Keeping it Simple -- Jen Doktorski
In the spirit of the authors, writers, and mentors whose writing advice I’m most grateful for, I’m going to keep this short and simple.
1. Start with what you love. If you get bored, so will your reader.
2. Squeeze out the water words. The clutter. (Thank you, William Zinsser.)
3. Use “say” or “said” for dialogue tags. No “whispers,” “uttereds,” or “shouteds,” and don’t modify the tag with an adverb. That brings me to my next three bits of advice. (Thank you, Elmore Leonard.)
4. Use active verbs.
5. Don’t use adverbs. Anywhere. Pick a better verb. (See No. 4). If you find yourself needing to modify a verb, you picked the wrong one. Or you’re being lazy.
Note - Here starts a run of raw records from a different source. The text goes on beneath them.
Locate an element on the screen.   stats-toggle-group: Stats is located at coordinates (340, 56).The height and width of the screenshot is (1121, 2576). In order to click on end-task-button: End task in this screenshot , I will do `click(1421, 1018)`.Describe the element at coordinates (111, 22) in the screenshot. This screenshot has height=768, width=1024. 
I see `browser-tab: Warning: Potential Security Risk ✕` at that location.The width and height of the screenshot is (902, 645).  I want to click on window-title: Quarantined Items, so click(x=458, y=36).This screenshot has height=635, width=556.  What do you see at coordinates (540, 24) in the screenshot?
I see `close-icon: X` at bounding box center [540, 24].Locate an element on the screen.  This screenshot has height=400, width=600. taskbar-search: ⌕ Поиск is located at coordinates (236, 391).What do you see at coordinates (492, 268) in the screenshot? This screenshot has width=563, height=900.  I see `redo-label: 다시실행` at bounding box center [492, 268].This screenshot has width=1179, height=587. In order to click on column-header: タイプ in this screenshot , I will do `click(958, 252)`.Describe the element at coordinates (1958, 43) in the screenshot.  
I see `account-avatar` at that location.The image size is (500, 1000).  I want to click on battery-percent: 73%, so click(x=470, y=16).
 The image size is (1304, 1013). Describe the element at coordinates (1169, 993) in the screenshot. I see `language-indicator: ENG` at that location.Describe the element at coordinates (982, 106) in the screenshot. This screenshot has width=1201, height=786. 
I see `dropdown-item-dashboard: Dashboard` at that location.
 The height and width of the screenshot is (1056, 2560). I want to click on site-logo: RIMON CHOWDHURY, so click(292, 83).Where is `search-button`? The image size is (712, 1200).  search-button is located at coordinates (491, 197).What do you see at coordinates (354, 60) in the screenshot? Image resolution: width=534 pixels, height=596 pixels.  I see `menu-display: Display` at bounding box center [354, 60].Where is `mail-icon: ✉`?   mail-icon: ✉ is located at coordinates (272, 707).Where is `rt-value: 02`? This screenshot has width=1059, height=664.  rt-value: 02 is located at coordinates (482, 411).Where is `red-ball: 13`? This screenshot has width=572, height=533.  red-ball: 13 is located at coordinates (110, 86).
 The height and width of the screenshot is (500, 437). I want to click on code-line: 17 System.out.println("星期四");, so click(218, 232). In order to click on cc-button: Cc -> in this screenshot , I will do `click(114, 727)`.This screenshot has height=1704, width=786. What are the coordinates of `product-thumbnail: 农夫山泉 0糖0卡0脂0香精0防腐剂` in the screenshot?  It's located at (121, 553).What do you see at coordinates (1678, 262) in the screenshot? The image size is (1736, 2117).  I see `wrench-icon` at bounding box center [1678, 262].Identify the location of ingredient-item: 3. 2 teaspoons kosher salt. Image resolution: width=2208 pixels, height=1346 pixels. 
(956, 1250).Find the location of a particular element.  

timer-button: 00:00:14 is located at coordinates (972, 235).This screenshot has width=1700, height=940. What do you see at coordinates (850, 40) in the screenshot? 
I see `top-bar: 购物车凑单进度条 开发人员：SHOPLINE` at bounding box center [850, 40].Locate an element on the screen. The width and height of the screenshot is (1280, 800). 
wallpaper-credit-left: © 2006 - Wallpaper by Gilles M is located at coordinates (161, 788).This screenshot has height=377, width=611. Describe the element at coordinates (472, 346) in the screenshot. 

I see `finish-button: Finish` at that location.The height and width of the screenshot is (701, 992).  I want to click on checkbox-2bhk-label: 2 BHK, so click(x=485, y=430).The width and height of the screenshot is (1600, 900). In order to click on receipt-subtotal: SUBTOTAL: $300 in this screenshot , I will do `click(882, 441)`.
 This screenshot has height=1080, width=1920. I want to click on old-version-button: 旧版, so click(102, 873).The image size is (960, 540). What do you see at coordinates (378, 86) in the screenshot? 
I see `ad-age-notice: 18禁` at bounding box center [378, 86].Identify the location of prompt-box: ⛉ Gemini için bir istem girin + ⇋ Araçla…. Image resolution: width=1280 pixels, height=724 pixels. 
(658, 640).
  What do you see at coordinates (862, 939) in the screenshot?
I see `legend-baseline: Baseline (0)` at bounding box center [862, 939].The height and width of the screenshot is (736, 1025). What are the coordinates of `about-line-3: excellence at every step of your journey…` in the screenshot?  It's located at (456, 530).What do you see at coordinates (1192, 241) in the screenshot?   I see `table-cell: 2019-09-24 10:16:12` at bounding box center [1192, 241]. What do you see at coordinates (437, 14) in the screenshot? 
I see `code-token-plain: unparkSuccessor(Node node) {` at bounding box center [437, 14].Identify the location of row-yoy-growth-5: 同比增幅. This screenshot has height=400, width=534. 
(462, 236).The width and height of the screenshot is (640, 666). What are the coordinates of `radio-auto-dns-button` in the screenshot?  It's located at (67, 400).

6. Dialogue is more than two people talking. It should convey emotion, backstory, or foreshadowing, and reveal something about the character speaking. The reader should know who’s talking even without a tag, which is why “said” or “say” has got you covered. Let the dialogue speak for itself. (Thank you, Jane Austen and Aaron Sorkin.)
7. Search your manuscript for the word “feel” or “felt” and then describe the way your character is feeling or felt. It’s more powerful than having them say “I feel….” (Thank you, Judy Blume.)
8. Butt in chair. Don’t wait for the muse to strike you. If you show up in said chair every day at the same time ready to write, the muse will know where to find you. (Thank you, Anne Lamott and Stephen King.
9. Good writing is hard work. Don’t give up. (Thank you, just about everyone who’s ever tried this gig.)